• TRECHO SELECIONADO:
○ ○ ○ ○ ○ ○ ○
Entrevista:O Estado inteligente

quinta-feira, janeiro 31, 2008

Alberto Tamer - Fed optou pela inflação




O Estado de S. Paulo
31/1/2008

Inflação ou recessão? Diante desse dilema, o Federal Reserve (Fed, banco central americano) optou pela inflação. Ontem, confirmou sua política agressiva, reduzindo novamente os juros em 0,5 ponto, o que, somado ao corte de 0,75 da semana passada, traz a taxa básica a 3%, próxima de zero, se descontada a inflação.

É uma aposta arriscada, mas necessária, no clímax atual; não havia outra. É uma medida ousada e corajosa, auspiciosa, que pode ajudar a impedir que a economia americana desacelere ainda mais, levando as outras junto. Era essa a reação geral dos analistas no fim da tarde de ontem.

O Fed estaria errado se insistisse em manter a política que vinha adotando até meados do ano passado, quando afirmava que o risco maior era a inflação. E isso mesmo quando tudo e todos apontavam para um agravamento da crise imobiliária e a inflação estava abaixo de 2%. A idéia de que “tudo está sob controle” permeava as atas do comitê de mercado aberto.

ERROU, MAS ACERTOU
Ben Bernanke, presidente do Fed, hesitou muito, demorou demais, como esta coluna retratou, com insistência, no período de janeiro a agosto do ano passado.

Mas, agora, mesmo atrasado, mas não tardiamente, pois ainda há tempo, ele admite e corrige o erro. No fundo, ele passa a seguir a mesma linha de Greenspan, seu antecessor no cargo, e do presidente Bush na crise de 2001, após o ataque às Torres Gêmeas, de juro menor e socorro fiscal maior para conter a recessão e reativar o crescimento do país.

Aqui, o desafio. Mais dinheiro para o consumidor gastar e juro menor para ele se endividar geram mais demanda interna,sim, mas inflação também. A outra opção seria deixar a economia americana descambar, levando consigo a mundial, que já está em franco recuo.

O Fed aceitou o desafio, consciente do risco. Agora, vai administrar os riscos e enfrentar uma nova luta que, por razões diversas, também é nossa. E que Brasília pare de apregoar que a crise não é nossa e não temos nada com isso.

OS DESAFIOS DO BRASIL

Para o Brasil, os riscos são os mesmos, mas num outro cenário. Há aqui dois fatores:

1) Ao contrário dos EUA e da Europa, estamos crescendo muito, não precisamos estimular o consumo, que já está aquecido, mas temos de enfrentar uma inflação maior que a deles, em decorrência desse próprio aquecimento interno. Ela não precisa de estímulo, mas de algum desestímulo.
○ ○ ○ ○ ○ ○ ○
• TAREFAS PROPOSTAS:
**1.** Segundo o texto sobre o Fed, a que valor chegou a taxa básica de juros depois dos dois cortes?
**2.** Transcreva, do texto sobre o Fed, o trecho que começa com as palavras "O Fed estaria" e termina com "crescimento do país.".
**3.** Traduza para o inglês esta frase do texto sobre o Fed: "O Fed aceitou o desafio, consciente do risco."
Os itens que vêm a seguir não servem para nenhuma das tarefas.

• DADOS FORNECIDOS:
○ ○ ○ ○ ○ ○ ○
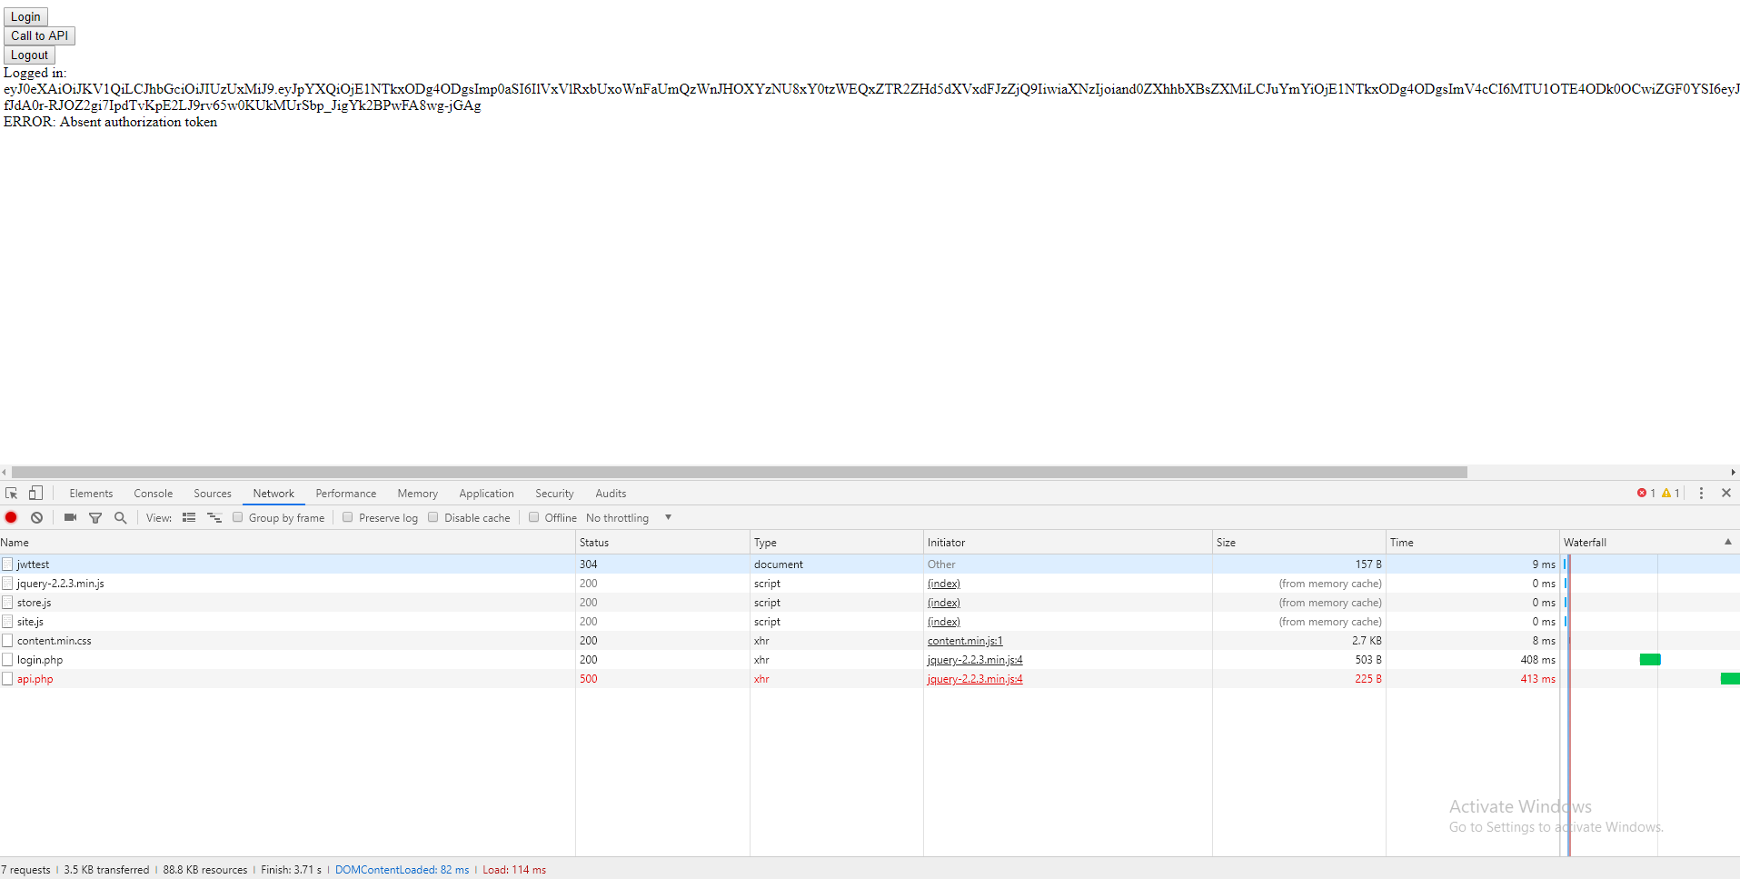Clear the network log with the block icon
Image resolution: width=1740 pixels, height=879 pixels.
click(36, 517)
○ ○ ○ ○ ○ ○ ○
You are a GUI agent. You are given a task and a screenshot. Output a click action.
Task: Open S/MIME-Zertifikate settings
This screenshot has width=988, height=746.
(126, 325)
○ ○ ○ ○ ○ ○ ○
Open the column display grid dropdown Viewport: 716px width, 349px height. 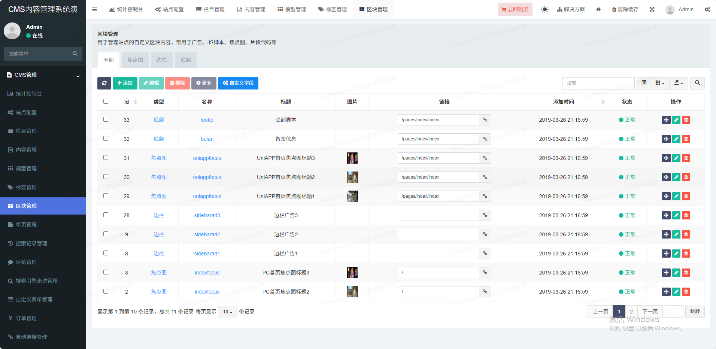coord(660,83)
○ ○ ○ ○ ○ ○ ○
• RESPOSTAS:
**1.** A taxa básica chegou a 3%.

**2.**
O Fed estaria errado se insistisse em manter a política que vinha adotando até meados do ano passado, quando afirmava que o risco maior era a inflação. E isso mesmo quando tudo e todos apontavam para um agravamento da crise imobiliária e a inflação estava abaixo de 2%. A idéia de que “tudo está sob controle” permeava as atas do comitê de mercado aberto.

ERROU, MAS ACERTOU
Ben Bernanke, presidente do Fed, hesitou muito, demorou demais, como esta coluna retratou, com insistência, no período de janeiro a agosto do ano passado.

Mas, agora, mesmo atrasado, mas não tardiamente, pois ainda há tempo, ele admite e corrige o erro. No fundo, ele passa a seguir a mesma linha de Greenspan, seu antecessor no cargo, e do presidente Bush na crise de 2001, após o ataque às Torres Gêmeas, de juro menor e socorro fiscal maior para conter a recessão e reativar o crescimento do país.

**3.** The Fed accepted the challenge, aware of the risk.